Extracted text:
::::::::::

# Your Top 5 Movies



## Rko_412 (Aug 14, 2006)

What is your top 5 greatest movies?


----------



## Seany (Aug 14, 2006)

1. Spiderman 2
2. Nightmare Before Christmas
3. Wedding Crashers
4. Lion King
5. Lord of the Rings: Return of the King


----------



## notcomawhite (Aug 14, 2006)

1. The Boondock Saints
2. Pulp Fiction
3. Interview With a Vampire
4. The Notebook [hah weird o.0]
5. Se7en


----------



## TerrorOfDeath (Aug 14, 2006)

1. The Shawshank Redemption
2. Fight Club
3. Se7en
4. American History X
5. The Matrix


----------



## Dirty Harry (Aug 14, 2006)

In no particular order:
1. Snatch
2. Lock, Stock and Two Smoking Barrels
3. Pulp Fiction
4. Saving Private Ryan
5. High Fidelity (I don't know why)


----------



## Red (Aug 14, 2006)

1.Sin city
2.spiderman 1
3Under world 1
4.fantastic four
5.pirates of the carribean.


----------



## 寫輪眼 (Aug 16, 2006)

1. Lord of the rings II
2. V for Vendetta
3. StarWars III
4. Scary Movie 3
5. Sin city























































999. And lastly Matrix 3  it sucks.


----------



## Vonocourt (Aug 16, 2006)

notcomawhite said:
			
		

> 1. *The Boondock Saints*
> 2. Pulp Fiction
> 3. Interview With a Vampire
> 4. The Notebook [hah weird o.0]
> 5. Se7en



Theres talk of a sequel.


----------



## Gamabunta (Aug 16, 2006)

Boondock saints was a good film.

1. The Matrix (timeless classic that has inspired generations)
2. Pulp fiction (if you havent seen this gtfo)

::::::::::

Duplicate everything in the movie thread from "## Gamabunta (Aug" down to "seen this gtfo)". The listing that comes next is taken from a separate source, unrelated to the movie thread.

Entries on where items show up:
::::::::::

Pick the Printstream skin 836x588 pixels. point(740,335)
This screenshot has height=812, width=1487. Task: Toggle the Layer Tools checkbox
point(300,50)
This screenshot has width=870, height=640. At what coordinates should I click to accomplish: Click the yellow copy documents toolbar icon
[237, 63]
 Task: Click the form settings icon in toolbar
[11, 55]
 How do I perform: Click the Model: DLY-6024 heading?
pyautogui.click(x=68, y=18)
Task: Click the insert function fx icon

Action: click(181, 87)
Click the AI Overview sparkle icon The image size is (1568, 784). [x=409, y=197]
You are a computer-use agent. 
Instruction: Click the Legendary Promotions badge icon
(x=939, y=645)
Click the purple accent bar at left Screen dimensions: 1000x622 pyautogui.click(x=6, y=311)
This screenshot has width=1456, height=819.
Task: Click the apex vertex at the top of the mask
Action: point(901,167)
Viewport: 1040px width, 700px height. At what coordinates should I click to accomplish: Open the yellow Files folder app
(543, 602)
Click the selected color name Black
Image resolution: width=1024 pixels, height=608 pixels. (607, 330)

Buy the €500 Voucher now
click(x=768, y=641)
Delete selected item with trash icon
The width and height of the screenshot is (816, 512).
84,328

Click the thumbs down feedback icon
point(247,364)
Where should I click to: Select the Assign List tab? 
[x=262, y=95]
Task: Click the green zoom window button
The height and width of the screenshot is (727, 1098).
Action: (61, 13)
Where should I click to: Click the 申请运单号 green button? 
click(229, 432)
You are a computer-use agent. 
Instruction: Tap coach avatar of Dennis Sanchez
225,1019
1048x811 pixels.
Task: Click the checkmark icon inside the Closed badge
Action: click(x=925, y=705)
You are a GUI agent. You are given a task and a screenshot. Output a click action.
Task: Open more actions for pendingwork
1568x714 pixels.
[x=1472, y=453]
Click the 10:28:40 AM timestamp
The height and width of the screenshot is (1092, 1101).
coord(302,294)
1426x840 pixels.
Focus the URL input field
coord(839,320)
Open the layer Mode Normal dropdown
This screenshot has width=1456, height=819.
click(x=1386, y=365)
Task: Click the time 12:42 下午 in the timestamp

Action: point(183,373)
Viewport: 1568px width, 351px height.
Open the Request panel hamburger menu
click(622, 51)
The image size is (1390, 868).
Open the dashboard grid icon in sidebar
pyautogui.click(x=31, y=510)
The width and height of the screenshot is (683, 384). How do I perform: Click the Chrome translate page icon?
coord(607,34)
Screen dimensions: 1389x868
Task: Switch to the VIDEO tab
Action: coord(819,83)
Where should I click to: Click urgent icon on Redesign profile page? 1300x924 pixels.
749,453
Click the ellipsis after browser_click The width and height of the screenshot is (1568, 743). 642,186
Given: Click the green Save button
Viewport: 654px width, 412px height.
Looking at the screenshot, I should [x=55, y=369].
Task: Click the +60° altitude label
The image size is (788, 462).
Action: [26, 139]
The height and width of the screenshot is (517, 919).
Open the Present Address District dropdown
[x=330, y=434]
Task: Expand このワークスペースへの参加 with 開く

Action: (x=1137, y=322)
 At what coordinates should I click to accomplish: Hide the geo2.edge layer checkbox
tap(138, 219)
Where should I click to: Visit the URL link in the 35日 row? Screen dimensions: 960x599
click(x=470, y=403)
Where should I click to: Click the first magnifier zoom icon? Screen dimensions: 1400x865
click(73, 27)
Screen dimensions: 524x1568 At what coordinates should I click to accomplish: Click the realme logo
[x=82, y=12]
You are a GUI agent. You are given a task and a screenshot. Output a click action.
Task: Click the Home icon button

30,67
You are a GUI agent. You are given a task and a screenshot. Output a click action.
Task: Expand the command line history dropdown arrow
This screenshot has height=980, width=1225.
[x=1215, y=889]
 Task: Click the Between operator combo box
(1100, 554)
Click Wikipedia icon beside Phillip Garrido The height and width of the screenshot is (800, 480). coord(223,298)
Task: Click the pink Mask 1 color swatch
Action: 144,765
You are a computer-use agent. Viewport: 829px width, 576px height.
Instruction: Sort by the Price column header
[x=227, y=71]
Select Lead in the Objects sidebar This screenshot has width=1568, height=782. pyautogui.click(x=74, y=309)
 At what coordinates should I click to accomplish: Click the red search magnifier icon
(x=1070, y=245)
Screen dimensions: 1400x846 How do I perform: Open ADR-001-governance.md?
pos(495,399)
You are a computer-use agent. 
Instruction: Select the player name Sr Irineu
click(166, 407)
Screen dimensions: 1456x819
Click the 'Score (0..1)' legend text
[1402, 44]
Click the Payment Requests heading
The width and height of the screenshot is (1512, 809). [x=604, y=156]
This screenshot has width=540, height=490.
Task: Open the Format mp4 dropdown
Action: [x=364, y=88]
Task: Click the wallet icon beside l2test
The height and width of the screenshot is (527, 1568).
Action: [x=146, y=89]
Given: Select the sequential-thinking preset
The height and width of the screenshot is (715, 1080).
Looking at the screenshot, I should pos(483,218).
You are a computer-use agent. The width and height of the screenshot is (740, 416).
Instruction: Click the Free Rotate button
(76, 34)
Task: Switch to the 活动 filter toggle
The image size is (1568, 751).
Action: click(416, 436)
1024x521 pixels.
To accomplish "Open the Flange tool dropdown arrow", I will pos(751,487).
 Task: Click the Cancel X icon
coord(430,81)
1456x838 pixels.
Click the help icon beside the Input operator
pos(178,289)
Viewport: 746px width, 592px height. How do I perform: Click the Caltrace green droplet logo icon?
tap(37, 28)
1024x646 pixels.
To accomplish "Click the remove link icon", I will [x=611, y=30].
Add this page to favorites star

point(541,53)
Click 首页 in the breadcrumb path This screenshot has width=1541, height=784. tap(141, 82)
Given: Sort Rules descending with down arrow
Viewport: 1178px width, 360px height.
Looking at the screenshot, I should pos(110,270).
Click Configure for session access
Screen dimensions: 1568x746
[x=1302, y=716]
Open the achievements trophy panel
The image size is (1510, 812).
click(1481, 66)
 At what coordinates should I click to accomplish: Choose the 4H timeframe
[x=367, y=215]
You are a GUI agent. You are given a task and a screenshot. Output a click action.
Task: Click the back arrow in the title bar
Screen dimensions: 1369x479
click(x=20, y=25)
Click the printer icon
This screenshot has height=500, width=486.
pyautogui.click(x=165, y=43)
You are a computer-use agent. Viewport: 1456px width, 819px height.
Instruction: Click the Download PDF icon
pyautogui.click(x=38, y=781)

::::::::::

Response:
## Gamabunta (Aug 16, 2006)

Boondock saints was a good film.

1. The Matrix (timeless classic that has inspired generations)
2. Pulp fiction (if you havent seen this gtfo)